┌─ Source information
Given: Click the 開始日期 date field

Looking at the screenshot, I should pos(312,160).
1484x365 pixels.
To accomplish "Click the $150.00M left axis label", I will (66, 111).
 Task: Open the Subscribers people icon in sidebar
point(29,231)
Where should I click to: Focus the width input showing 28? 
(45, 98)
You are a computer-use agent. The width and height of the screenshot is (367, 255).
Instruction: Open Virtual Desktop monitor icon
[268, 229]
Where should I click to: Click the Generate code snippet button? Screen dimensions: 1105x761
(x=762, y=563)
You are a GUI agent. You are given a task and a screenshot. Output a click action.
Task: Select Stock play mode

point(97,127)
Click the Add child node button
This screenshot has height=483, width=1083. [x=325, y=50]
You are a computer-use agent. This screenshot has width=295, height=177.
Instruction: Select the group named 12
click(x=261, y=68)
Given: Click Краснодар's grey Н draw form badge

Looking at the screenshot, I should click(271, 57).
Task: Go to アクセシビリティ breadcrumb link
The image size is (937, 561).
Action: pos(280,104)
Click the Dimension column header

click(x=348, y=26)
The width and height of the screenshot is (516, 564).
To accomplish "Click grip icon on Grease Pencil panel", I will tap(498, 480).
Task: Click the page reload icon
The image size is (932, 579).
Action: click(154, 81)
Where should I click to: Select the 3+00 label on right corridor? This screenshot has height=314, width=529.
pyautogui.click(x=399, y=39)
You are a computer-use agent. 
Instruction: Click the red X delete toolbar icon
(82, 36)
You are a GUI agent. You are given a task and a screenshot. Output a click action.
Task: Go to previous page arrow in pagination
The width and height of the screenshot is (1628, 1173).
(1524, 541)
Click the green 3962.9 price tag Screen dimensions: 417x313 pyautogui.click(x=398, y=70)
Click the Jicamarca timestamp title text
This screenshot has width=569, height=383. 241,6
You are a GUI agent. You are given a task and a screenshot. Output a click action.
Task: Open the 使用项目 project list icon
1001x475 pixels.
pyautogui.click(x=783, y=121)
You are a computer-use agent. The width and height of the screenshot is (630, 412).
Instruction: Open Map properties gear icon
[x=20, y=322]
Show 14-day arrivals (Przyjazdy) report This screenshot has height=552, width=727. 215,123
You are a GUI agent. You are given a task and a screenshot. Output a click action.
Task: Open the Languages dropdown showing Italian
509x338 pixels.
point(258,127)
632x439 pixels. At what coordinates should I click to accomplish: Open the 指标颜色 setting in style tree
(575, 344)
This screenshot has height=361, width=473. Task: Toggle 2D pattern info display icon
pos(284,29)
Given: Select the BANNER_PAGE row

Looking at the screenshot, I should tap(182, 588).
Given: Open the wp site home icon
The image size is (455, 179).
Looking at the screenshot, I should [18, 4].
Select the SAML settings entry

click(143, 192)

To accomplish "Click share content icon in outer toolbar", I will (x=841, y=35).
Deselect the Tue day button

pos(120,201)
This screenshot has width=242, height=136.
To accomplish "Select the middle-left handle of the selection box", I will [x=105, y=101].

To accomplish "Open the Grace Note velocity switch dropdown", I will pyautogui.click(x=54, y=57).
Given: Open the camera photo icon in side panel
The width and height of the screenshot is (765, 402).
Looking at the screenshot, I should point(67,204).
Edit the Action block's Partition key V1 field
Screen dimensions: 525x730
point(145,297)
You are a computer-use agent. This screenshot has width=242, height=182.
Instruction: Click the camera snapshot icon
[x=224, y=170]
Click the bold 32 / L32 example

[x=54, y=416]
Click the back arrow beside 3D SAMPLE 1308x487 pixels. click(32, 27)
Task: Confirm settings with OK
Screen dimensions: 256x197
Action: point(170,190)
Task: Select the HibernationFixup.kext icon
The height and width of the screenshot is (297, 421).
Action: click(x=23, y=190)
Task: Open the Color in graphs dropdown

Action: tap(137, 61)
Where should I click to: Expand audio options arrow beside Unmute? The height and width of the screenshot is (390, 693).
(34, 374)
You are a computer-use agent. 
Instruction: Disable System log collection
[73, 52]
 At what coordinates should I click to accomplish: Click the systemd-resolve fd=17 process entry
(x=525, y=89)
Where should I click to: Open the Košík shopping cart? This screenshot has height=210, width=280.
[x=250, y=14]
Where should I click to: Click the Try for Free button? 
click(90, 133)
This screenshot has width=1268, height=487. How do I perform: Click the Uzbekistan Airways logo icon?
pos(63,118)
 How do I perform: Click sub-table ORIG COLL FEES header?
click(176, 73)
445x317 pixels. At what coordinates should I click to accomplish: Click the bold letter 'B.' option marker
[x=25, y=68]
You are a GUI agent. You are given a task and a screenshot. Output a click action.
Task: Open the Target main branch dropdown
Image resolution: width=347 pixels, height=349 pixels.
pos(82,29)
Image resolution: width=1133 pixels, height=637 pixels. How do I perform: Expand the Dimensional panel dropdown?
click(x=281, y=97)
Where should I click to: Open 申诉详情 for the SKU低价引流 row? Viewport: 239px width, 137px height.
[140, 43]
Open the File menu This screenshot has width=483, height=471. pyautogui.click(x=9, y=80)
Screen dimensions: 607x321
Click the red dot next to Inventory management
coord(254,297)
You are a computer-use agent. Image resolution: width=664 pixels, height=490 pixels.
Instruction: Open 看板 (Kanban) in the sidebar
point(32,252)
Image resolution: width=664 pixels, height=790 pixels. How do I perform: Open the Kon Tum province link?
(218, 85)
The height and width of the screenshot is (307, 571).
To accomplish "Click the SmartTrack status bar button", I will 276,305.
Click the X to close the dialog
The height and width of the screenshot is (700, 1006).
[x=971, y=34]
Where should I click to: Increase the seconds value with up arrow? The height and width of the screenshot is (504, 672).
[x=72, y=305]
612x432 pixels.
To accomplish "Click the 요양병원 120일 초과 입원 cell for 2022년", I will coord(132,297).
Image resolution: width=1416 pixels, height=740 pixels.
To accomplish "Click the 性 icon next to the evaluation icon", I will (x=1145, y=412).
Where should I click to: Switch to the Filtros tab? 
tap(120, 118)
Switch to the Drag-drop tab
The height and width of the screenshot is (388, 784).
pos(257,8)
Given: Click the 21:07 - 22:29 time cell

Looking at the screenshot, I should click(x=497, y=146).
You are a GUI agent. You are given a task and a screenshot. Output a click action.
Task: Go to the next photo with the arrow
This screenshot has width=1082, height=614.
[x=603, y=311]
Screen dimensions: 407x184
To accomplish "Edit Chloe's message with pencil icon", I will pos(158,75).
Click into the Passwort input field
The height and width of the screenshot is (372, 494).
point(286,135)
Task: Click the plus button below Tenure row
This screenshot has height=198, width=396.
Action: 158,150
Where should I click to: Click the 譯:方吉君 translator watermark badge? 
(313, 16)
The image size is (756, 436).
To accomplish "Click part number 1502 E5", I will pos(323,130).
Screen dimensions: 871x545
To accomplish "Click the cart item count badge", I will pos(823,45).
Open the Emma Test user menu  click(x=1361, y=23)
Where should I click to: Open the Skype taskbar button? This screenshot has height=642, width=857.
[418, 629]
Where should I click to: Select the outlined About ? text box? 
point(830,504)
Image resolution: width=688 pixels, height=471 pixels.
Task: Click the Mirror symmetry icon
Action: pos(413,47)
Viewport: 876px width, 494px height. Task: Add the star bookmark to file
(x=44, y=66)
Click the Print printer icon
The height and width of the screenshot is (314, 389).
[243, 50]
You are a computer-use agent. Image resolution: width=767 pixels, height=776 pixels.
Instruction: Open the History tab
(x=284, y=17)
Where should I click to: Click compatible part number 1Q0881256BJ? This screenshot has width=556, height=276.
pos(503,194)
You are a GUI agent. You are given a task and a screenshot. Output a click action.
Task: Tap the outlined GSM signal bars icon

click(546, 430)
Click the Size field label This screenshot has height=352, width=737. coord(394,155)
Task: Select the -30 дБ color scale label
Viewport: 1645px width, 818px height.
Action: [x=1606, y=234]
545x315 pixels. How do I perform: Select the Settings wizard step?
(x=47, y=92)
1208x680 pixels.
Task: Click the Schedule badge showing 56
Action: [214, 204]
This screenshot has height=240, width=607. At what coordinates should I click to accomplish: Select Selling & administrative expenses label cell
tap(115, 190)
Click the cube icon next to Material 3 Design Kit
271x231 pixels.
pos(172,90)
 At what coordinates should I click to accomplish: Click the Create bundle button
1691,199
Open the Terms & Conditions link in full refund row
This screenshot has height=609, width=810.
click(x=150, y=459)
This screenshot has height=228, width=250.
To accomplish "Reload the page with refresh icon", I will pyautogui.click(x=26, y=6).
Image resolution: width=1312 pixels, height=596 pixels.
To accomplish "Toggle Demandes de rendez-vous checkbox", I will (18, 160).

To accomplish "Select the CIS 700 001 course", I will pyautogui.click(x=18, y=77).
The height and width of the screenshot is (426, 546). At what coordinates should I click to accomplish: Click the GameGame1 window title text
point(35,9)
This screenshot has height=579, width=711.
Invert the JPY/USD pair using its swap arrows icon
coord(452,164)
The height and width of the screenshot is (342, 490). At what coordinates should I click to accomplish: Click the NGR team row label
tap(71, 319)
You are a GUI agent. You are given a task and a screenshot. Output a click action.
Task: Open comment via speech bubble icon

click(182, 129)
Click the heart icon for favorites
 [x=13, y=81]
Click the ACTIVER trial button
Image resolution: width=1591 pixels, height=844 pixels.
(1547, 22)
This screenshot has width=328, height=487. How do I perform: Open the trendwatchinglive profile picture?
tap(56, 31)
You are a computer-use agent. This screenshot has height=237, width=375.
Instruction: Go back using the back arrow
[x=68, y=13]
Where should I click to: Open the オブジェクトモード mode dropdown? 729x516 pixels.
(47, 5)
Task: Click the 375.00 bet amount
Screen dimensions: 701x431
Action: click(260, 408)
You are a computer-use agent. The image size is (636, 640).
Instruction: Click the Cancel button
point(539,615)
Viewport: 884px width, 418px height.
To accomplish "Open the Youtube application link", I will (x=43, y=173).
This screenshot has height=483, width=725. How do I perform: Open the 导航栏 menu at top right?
└─
- About this task
Every line in the entries above that has the word "menu" should be identified and copied.

- Answer area
Open the File menu This screenshot has width=483, height=471. pyautogui.click(x=9, y=80)
Open the Emma Test user menu  click(x=1361, y=23)
This screenshot has height=483, width=725. How do I perform: Open the 导航栏 menu at top right?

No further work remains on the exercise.